# So what will you ACTUALLY do on christmas day?



## James (Jul 11, 2004)

Sit at home watch TV.

:blink: 

Internet-ing


----------



## oistrach13 (Jul 14, 2004)

sit at home and read


----------



## James (Jul 11, 2004)

This really is not much of a christmas eh?


----------



## Daniel (Jul 11, 2004)

I will be at home with my family. 

I wish you all a MERRY CHRISTMAS, friends! 

Daniel


----------



## Quaverion (Jul 20, 2004)

Sleep, eat, play violin, and play with all of my new toys.  

Merry XMAS!


----------



## Nox (Jul 22, 2004)

Well let's see...veg this morning...then clean for company...then make Christmas dinner...then visit with company...then clean up after company...then veg...

...oh yeah, might play with the kids toys inbetween if there's time! 

Merry Christmas!!!


----------



## Nox (Jul 22, 2004)

...my Christmas dinner turned out well! My guests were lovely and brought gifts! My kids are happily playing on their new computer (finally! One that actually works!)...except we need a better video card...

...my Liebenzeller rosin actually sounds MUCH better than the Hidersine Dark I've been using...

...a wonderful Christmas indeed!


----------



## Quaverion (Jul 20, 2004)

> _Originally posted by Nox_@Dec 26 2004, 10:13 AM
> *...my Liebenzeller rosin actually sounds MUCH better than the Hidersine Dark I've been using...
> [snapback]2952[/snapback]​*


YES! You got Leibenzeller? Way to go Nox! That is the best stuff. Only the best is good enough for us, right?  B)


----------



## Nox (Jul 22, 2004)

...but of course! And if I can't actually play worth beans...having the nice accessories makes me feel better by at least looking the part...


----------



## Quaverion (Jul 20, 2004)

Me too!  We are AWESOME. I am also getting a jet black ?nigma Musafia Case. Ever seen one? Take a look.


----------



## Quaverion (Jul 20, 2004)

Whoa. James and Daniel, maybe you should write an auto-resize script that makes all images like the one above fit.  B)


----------



## Nox (Jul 22, 2004)

Heh...looks the Ferrari of the case world!


----------



## Nox (Jul 22, 2004)

HAPPY NEW YEAR!!! 2005!!!!


----------



## Harvey (Jul 26, 2004)

WHAT HE SAID!!!!!

1. Practice piano like hell
2. Do not practice violin (my neck actually healed a bit)
3. Help my brother move
4. And now I have two days to do a weeks worth of work.


----------

→ DATA BELOW:
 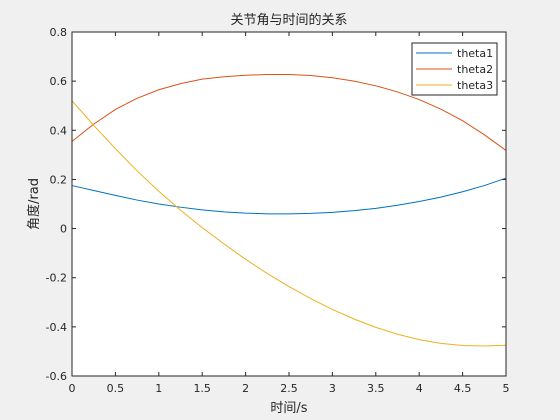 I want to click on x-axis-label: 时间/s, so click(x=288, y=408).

→ DIRECTIVE A: Reproduce the Christmas thread word for word between "YES! You got" and "looking the part...", inclusive.
→ DIRECTIVE B:
Answer these questions using the Christmas thread.
(i) What does oistrach13 plan to do on Christmas day?
(ii) Which rosin does Nox say sounds much better than the Hidersine Dark?
(iii) In Harvey's list, which instrument does he say not to practice?
The data above come from a source separate from the Christmas thread.

→ EXERCISE RESPONSE A:
YES! You got Leibenzeller? Way to go Nox! That is the best stuff. Only the best is good enough for us, right?  B)


----------



## Nox (Jul 22, 2004)

...but of course! And if I can't actually play worth beans...having the nice accessories makes me feel better by at least looking the part...

→ EXERCISE RESPONSE B:
(i) Sit at home and read.
(ii) The Liebenzeller rosin.
(iii) The violin.